XAUUSD (Daily Chart)
Much to our surprise, XAUUSD stumbled and fell under its upward trajectory before the NFP release, as the U.S. ADP Employment Change data well beat Wall Street’s consensus. Gold fell around $30 earlier today, traded at $1871.75 as of writing. Despite the massive chaos caused by the previous data, the incoming Fed’s Chair Powell speech and NFP are still the main dishes, providing us about the Fed’s attitude toward tapering and the U.S.’s pace of recovery.
The pair now encounters a fork in the road. On the upside, gold may surge back to $1900, and challenge resistances like $1930 and $1960; on the downside, however, the instant defense will be at $1860, and once breached, gold may experience a severe adjustment, leading it back to mid-May’s level at $1810, even worse at $1756, the price level in late April.
Resistance: 1900, 1930, 1960
Support: 1860, 1809, 1756
USDCHF (Daily Chart)
Swissy broke its two-week silence right after the U.S. upbeat macros and solidly breached the 0.9 fences that the pair failed to take down in past attempts.

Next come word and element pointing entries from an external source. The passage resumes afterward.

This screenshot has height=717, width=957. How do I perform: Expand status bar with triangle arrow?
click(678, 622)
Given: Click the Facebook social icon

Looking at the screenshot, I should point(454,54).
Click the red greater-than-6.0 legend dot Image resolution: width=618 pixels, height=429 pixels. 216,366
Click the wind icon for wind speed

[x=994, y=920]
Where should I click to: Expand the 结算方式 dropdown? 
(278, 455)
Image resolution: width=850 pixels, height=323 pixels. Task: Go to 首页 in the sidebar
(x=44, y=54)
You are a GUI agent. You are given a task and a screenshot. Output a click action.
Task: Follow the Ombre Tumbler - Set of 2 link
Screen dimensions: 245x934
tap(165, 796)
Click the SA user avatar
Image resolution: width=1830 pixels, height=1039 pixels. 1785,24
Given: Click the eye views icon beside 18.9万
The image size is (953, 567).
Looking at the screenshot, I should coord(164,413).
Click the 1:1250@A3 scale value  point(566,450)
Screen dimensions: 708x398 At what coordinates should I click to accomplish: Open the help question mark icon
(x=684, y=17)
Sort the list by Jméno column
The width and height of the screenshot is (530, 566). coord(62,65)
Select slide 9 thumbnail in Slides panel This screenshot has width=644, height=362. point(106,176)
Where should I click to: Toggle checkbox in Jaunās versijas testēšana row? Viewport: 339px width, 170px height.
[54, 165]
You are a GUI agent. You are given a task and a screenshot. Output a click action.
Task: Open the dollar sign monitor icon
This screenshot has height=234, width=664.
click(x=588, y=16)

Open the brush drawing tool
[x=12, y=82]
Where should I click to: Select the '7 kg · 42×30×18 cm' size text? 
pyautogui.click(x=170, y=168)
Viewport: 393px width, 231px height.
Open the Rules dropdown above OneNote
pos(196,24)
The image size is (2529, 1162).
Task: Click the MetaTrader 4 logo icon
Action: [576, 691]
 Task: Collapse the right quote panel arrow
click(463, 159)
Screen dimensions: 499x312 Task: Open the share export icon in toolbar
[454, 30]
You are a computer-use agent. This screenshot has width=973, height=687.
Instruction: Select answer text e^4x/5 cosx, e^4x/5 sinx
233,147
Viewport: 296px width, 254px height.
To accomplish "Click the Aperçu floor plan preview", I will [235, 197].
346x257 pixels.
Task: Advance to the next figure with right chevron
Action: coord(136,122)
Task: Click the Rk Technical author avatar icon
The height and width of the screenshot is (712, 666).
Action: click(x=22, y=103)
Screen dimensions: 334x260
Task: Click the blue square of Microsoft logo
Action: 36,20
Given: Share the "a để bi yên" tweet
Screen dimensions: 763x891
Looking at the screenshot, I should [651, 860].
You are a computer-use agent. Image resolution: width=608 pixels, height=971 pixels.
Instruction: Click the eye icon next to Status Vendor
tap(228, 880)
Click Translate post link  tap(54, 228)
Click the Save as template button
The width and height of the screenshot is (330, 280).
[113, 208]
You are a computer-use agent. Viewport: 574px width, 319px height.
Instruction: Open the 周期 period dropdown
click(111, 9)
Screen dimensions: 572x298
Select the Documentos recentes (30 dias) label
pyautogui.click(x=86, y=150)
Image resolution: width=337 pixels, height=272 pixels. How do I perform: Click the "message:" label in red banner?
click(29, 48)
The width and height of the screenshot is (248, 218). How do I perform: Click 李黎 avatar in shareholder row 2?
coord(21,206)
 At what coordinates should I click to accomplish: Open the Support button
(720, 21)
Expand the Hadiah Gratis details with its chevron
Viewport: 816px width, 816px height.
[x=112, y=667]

The rebound may seem unexpected, but there have been several hints from the technicals. RSI suggests a rekindled buying power since May 7th, while MACD histogram just formed a golden cross last week.
Looking to the Fibonacci, the pair has just hit the 23.6% level and is challenging 38.2% as of writing. In cases of accelerating inflations and delayed Fed’s tapering or other serious macro incidents, Swissy may plunge to its 2-week low at 0.893, or worse, yearly low at 0.876.
Resistance: 0.903, 0.92, 0.947
Support: 0.893, 0.876
AUDUSD (Daily Chart)
Aussie just plummeted over its lowest price since mid-April, traded 0.7654 as of writing. Before that, the pair have stocked in a relatively small interval, 0.767 to 0.79, for about one and a half months, with not much exciting news between the two countries. The main reason for this breakthrough still springs from the abovementioned cheering US data and the following speculation of about-to-come tighter monetary policy.
Compared to that, the dull economic performance of Australia seems to provide downside tractions as technical indicators appear bearish. RSI is at its monthly low of 40.84, while MACD is negative. The estimated support line for the pair may be it’s previous lower bound of 0.767 and the yearly low of 0.756, whilst the resistance awaits the unlikely rebound at the monthly high of 0.79, followed by the yearly high of 0.8005.